A rock procured by technical theft


Cambrian Rock 10in x 7in x 8in, by Annmarie Throckmorton 1993.jpg

How is it that I have no right on this Earth to any rock, any soil, any physical place on this Earth without purchasing it? It seems that I should have a right to my share of the elements of the Earth by virtue of having been born to the Earth. At birth I was not given even one single natural object for my own so I stole this Cambrian Rock which is my totem, and this is how.


Farm irrigation in the desert around Phoenix, Arizona often reduces the Salt River to a bone-dry bed. I had noticed one particular location where this desiccation had revealed the most exquisite, hand-sized rocks. I have never seen such beautiful rocks, not before and not since. The only way I could find down from the bridge from which I had seen those beautiful rocks to that dry riverbed was by a short road through Native American Indian property which was located near downtown Phoenix. Maybe it was the Salt River Pima-Maricopa Indian Reservation, it has been a long time. At any rate, the access road was clearly marked “Indian Reservation Property-No Trespassing-DO NOT ENTER”, words to that effect. I chose a day in midweek, in the middle of the afternoon, during the full heat of the desert day when most people are sensibly inside with air-conditioning. I wanted those rocks so badly, and I knew no other way to obtain them.

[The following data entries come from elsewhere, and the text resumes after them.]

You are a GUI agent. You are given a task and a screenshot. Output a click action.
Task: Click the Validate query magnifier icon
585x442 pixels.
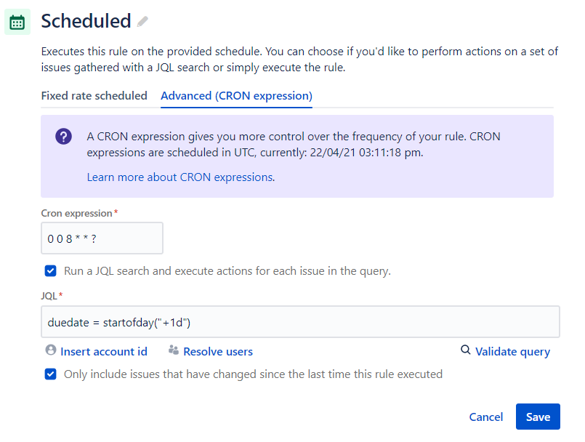[x=465, y=350]
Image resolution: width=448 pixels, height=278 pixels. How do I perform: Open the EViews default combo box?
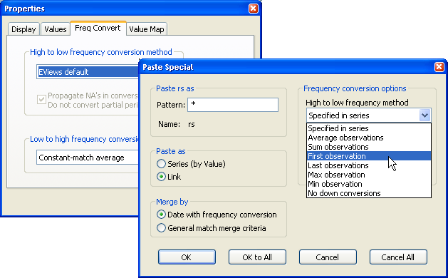pos(88,72)
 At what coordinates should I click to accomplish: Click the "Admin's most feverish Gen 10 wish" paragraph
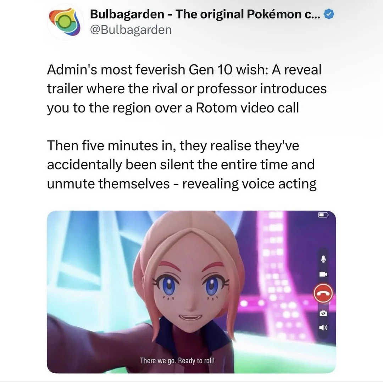[x=187, y=89]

I parked my truck at the riverbed and started to haul rocks for all I was worth. It was very hot but I loaded up twenty, thirty of those lovely rocks, each one different in spots, stripes, different hues...beautiful, beautiful, beautiful. Each was as unique as a living creature. Just when I had my loot gathered, I was appalled to see three big, grim-faced Native American Indian men coming side-by-side down the center of the dirt road that was my exit. I put the best face on it that I could, running up to them with a simper “Am I in trouble?” Obviously I was in trouble but I had softened them. One said “What are you doing out here, it’s over a hundred degrees. You’re making me hot just watching you.” I wheedled that I was an artist, that my heart needed beautiful things from the Earth, like these precious rocks which I wanted to border my little yard. Such beautiful rocks. They rolled their eyes, managed not to laugh at me, and chose not to punish me for my thievery. They said, “Well, don’t take more than you need.” “Oh, no,” I said, “This is all I need. Thank you so very much for these beautiful rocks.”

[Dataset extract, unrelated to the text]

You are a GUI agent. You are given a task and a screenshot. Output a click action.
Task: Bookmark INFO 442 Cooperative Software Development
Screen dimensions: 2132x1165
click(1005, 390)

Later when I moved I had to let those heavy rocks go, but I kept the most beautiful one and have had it in my living room ever since. A friend took it to a geologist, as an excuse to see her as she was an old flame of his, and she wrote a description of the processes that formed my

Cambrian Rock. I have cherished this unusual rock for many years. Who will love my Cambrian Rock after I am gone? Perhaps at the end I will toss it into the Pacific Ocean to be subducted under the North American tectonic plate, and driven deep into the Earth’s mantle.

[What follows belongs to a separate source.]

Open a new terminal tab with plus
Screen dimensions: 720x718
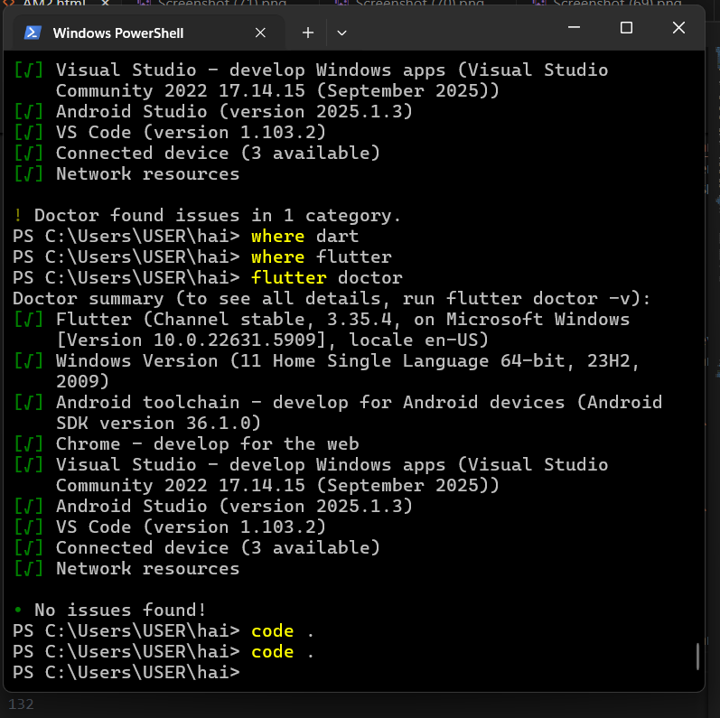(x=308, y=33)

My Cambrian Rock, by Annmarie Throckmorton

In the mid-Cambrian era, about five-hundred million years ago,

Pieces of my little rock tumbled down from the Great Lakes of northern Minnesota,

On through South Dakota and Nebraska, up over Colorado,

And down the Salt River in Arizona where it formed for me to find in 1993.


I think that it rode the transcontinental arch that spanned mid-continent at that time.

What a great journey for such a little rock!

A complex rock: red jasper, white quartz, and darker pieces of chert,

Folded into gray sandstone, then pressed at great depths to form granite.


“Most probably moved from the Great Lakes area by glacial activity and deposited where found,”

Said the geologist who took its measure.

The Cambrian was the first great mystery of our earth, the earliest period in whose rocks

Are found numerous large, distinctly-fossilized, multicellular organisms.


The almost organic creases and dimples of my Cambrian rock,

Suggest to me the beginnings of life, from God’s thought to the elements of nature.

The lovely shape of it compels me to the palm-sized planes where I rest my hands.

And I think of the span of time and form that has brought us to this moment.

Caption: Photograph of the Salt River in Arizona by Annmarie Throckmorton, 1981.

I found my Cambrian rock in the dry river bed years later and a few miles away in 1993.